I've read that the lexicon file must be stored in Azure blob storage or Github. I've created blob storage, and ensured it is anonymously readable. I get audio output, but the phrase "BTW" in the SSML is pronounced as "By the way" which is the default alias built-in, and not the one I provided in my lexicon.
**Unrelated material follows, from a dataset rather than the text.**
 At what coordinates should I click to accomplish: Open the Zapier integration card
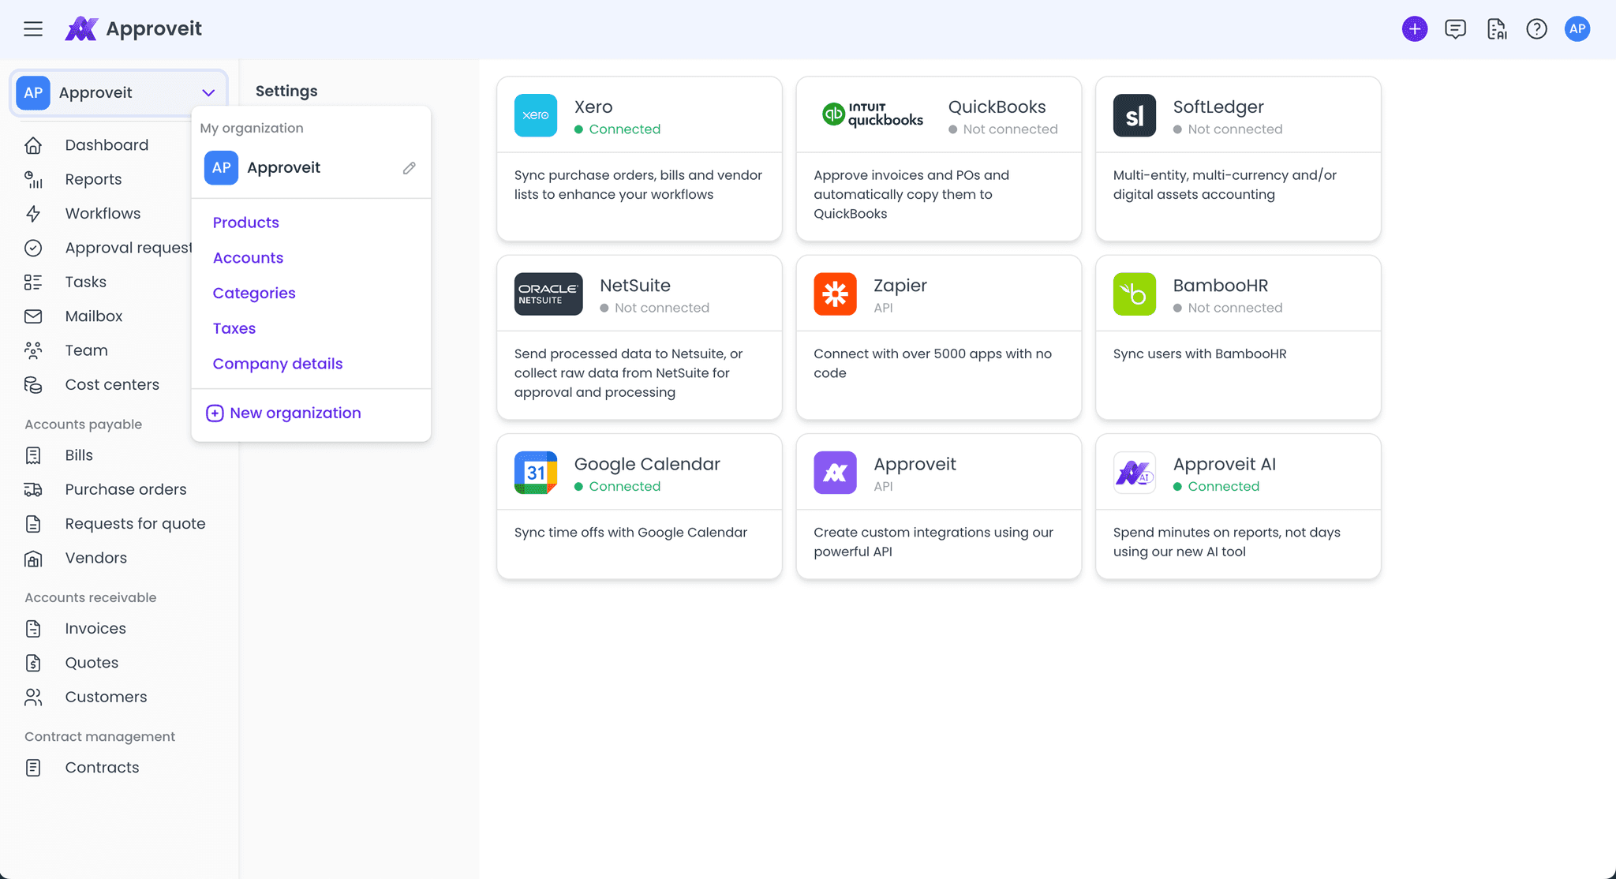pyautogui.click(x=938, y=338)

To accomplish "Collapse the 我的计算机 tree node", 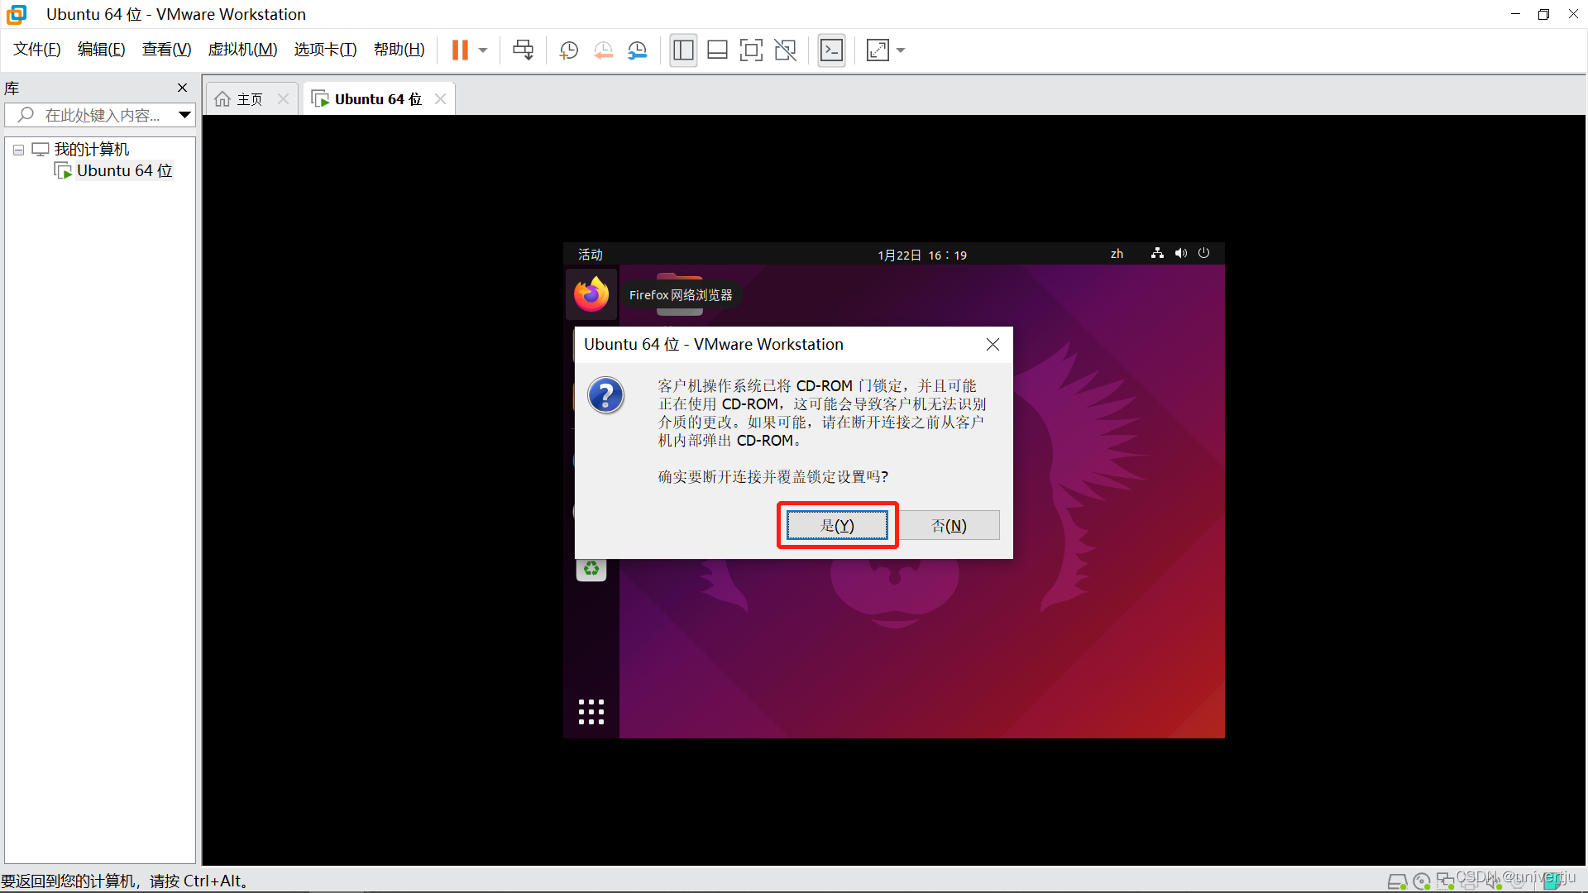I will pyautogui.click(x=18, y=150).
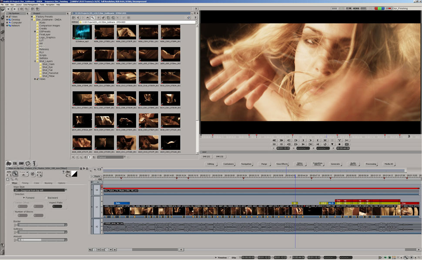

publicly readable lexicon file

<?xml version="1.0" encoding="utf-8"?>
<lexicon xmlns:xsi="http://www.w3.org/2001/XMLSchema-instance" xsi:schemaLocation="http://www.w3.org/2005/01/pronunciation-lexicon http://www.w3.org/TR/2007/CR-pronunciation-lexicon-20071212/pls.xsd" version="1.0" alphabet="ipa" xml:lang="en-US" xmlns="http://www.w3.org/2005/01/pronunciation-lexicon">
  <lexeme>
    <grapheme>BTW</grapheme>
    <alias>By the flippin' way</alias>
  </lexeme>
</lexicon>

SSML

<speak xmlns="http://www.w3.org/2001/10/synthesis" xmlns:mstts="http://www.w3.org/2001/mstts" xmlns:emo="http://www.w3.org/2009/10/emotionml" version="1.0" xml:lang="en-US">
<voice name="en-US-EmmaNeural">
<lexicon uri="https://<mynamespace>.blob.core.windows.net/ttsfiles/lexicon3.xml"/>
The phrase is: BTW
</voice></speak>
  • namespace redacted
  • the postfix number I increment to get around the 15-minute caching rule

Solution

  • Reading the docs more closely, lexicons are not supported for the specific neural voices I was using. It's helpful to use the Speech Studio to debug.